First-order logic also employs the logical operators from propositional logic but includes additional devices to articulate the internal structure of propositions. Basic propositions in first-order logic consist of a predicate, symbolized with uppercase letters like $P$ and $Q$, which is applied to singular terms, symbolized with lowercase letters like $a$ and $b$. For example, if $a$ stands for "Aristotle" and $P$ stands for "is a philosopher", then the formula $P(a)$ means that "Aristotle is a philosopher". Another innovation of first-order logic is the use of the quantifiers $\exists$ and $\forall$, which express that a predicate applies to some or all individuals. For instance, the formula $\exists x P(x)$ expresses that philosophers exist, while $\forall x P(x)$ expresses that everyone is a philosopher. The rules of inference from propositional logic are also valid in first-order logic. Additionally, first-order logic introduces new rules of inference that govern the role of singular terms, predicates, and quantifiers in arguments. Key rules of inference are universal instantiation and existential generalization. Other rules of inference include universal generalization and existential instantiation.

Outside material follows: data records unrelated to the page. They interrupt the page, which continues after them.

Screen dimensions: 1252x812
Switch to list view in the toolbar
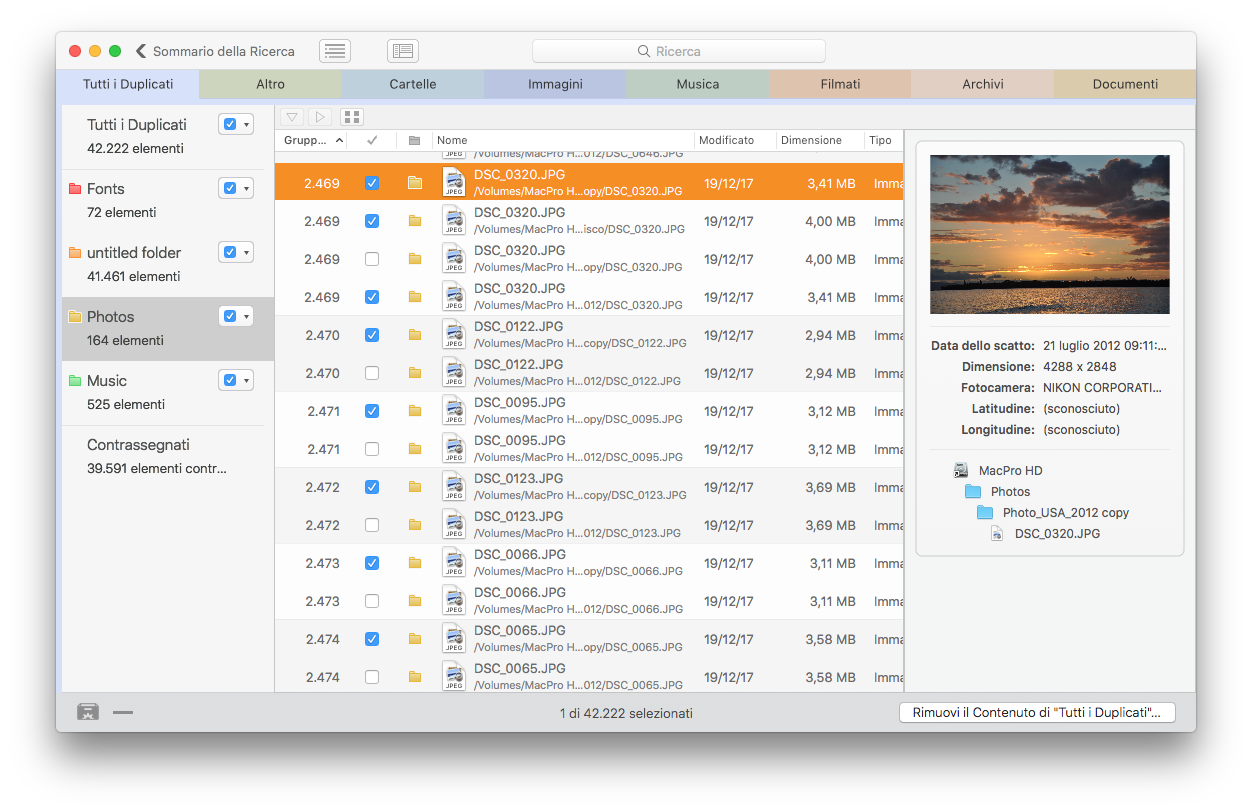pos(334,50)
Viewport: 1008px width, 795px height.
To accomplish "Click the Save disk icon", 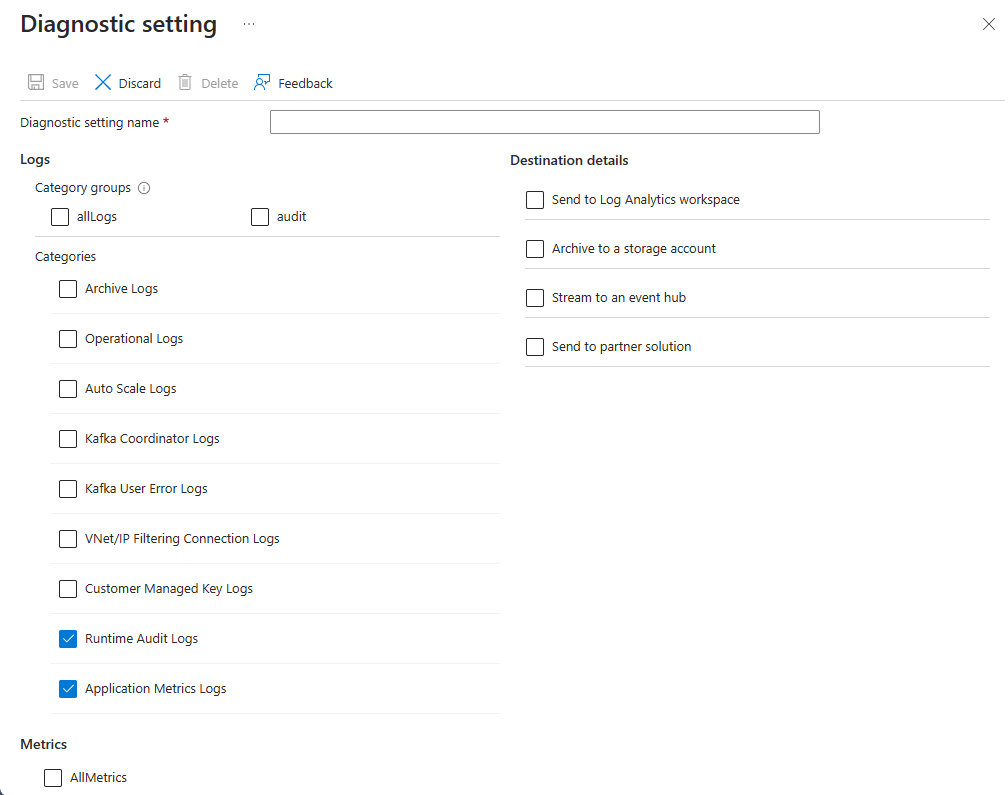I will click(x=36, y=83).
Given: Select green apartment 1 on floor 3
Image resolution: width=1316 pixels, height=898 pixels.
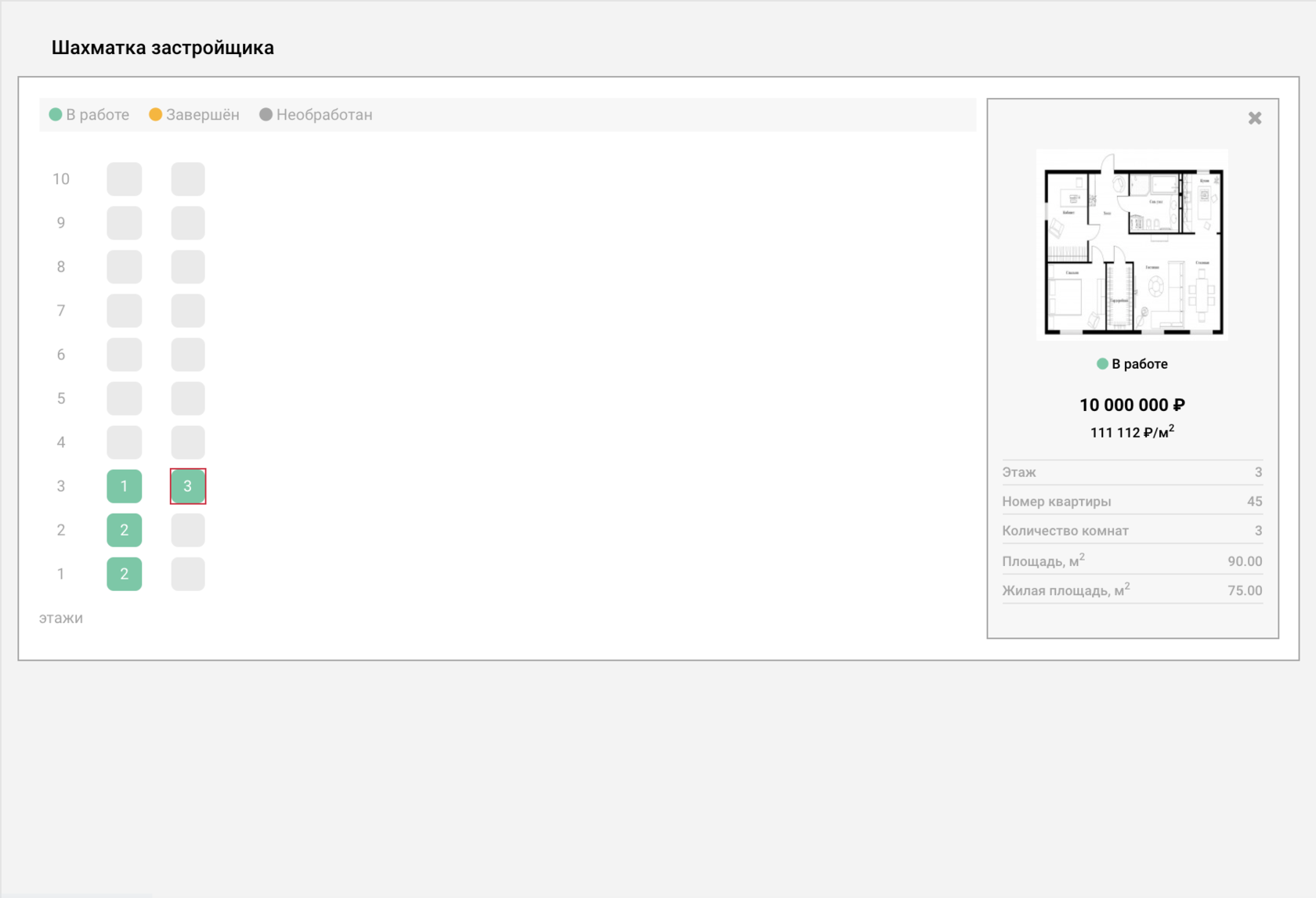Looking at the screenshot, I should (x=125, y=486).
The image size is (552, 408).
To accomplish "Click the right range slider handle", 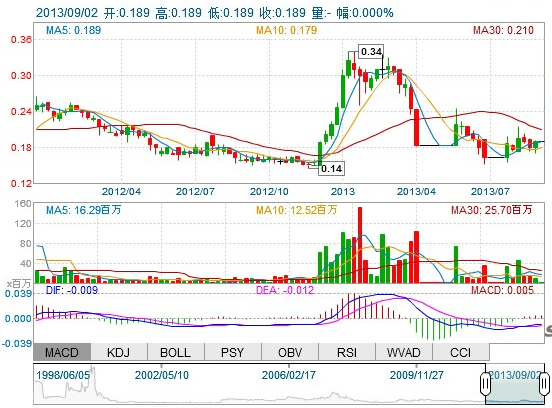I will 545,383.
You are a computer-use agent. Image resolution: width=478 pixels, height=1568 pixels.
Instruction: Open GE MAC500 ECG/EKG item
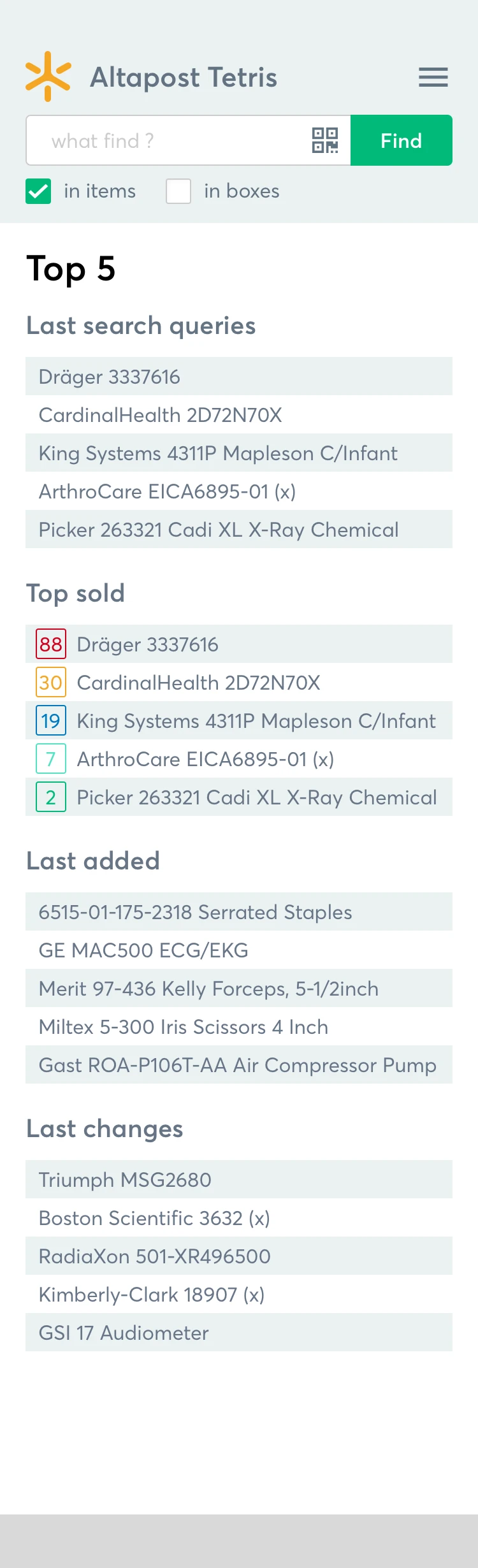coord(143,950)
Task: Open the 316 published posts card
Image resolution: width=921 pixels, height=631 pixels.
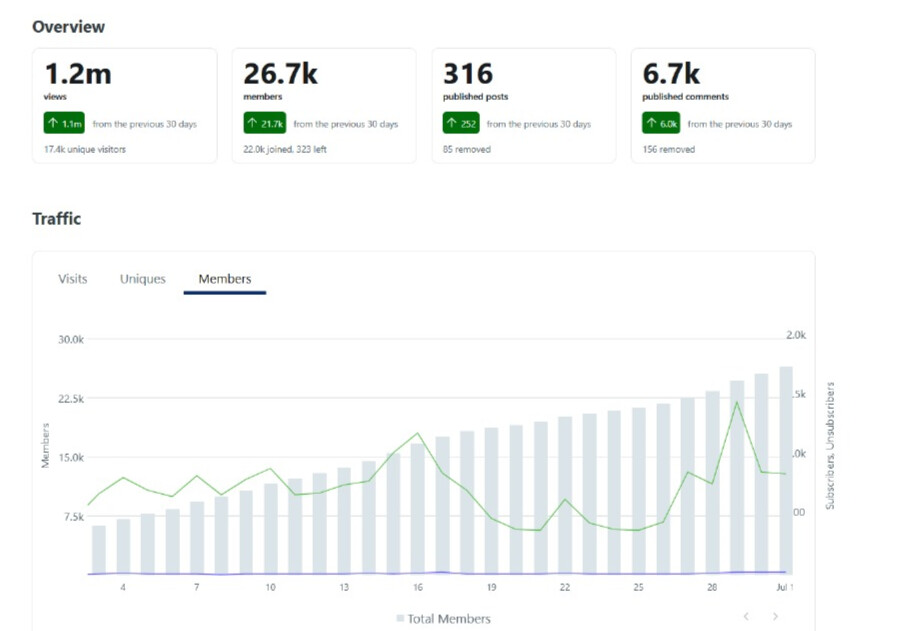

Notable rules of inference
| Rule of inference | Form | Example |
|---|---|---|
| Universal instantiation | $\begin{array}{l} \forall x P(x) \\ \hline P(a) \end{array}$ | $\begin{array}{l} \text{Everyone must pay taxes.} \\ \hline \text{Therefore, Wesley must pay taxes.} \end{array}$ |
| Existential generalization | $\begin{array}{l} P(a) \\ \hline \exists x P(x) \end{array}$ | $\begin{array}{l} \text{Socrates is mortal.} \\ \hline \text{Therefore, someone is mortal.} \end{array}$ |

=== Modal logics ===

Modal logics are formal systems that extend propositional logic and first-order logic with additional operators. Alethic modal logic introduces the operator $\Diamond$ to express that something is possible and the operator $\Box$ to express that something is necessary. For example, if $P$ means that "Parvati works", then $\Diamond P$ means that "It is possible that Parvati works", while $\Box P$ means that "It is necessary that Parvati works". These two operators are related by a rule of replacement stating that $\Box P$ is equivalent to $\lnot \Diamond \lnot P$. In other words: if something is necessarily true then it is not possible that it is not true. Further rules of inference include the necessitation rule, which asserts that a statement is necessarily true if it is provable in a formal system without any additional premises, and the distribution axiom, which allows one to derive $\Box P \to \Box Q$ from $\Box (P \to Q)$. These rules of inference belong to system K, a weak form of modal logic with only the most basic rules of inference. Many formal systems of alethic modal logic include additional rules of inference, such as system T, which allows one to deduce $P$ from $\Box P$.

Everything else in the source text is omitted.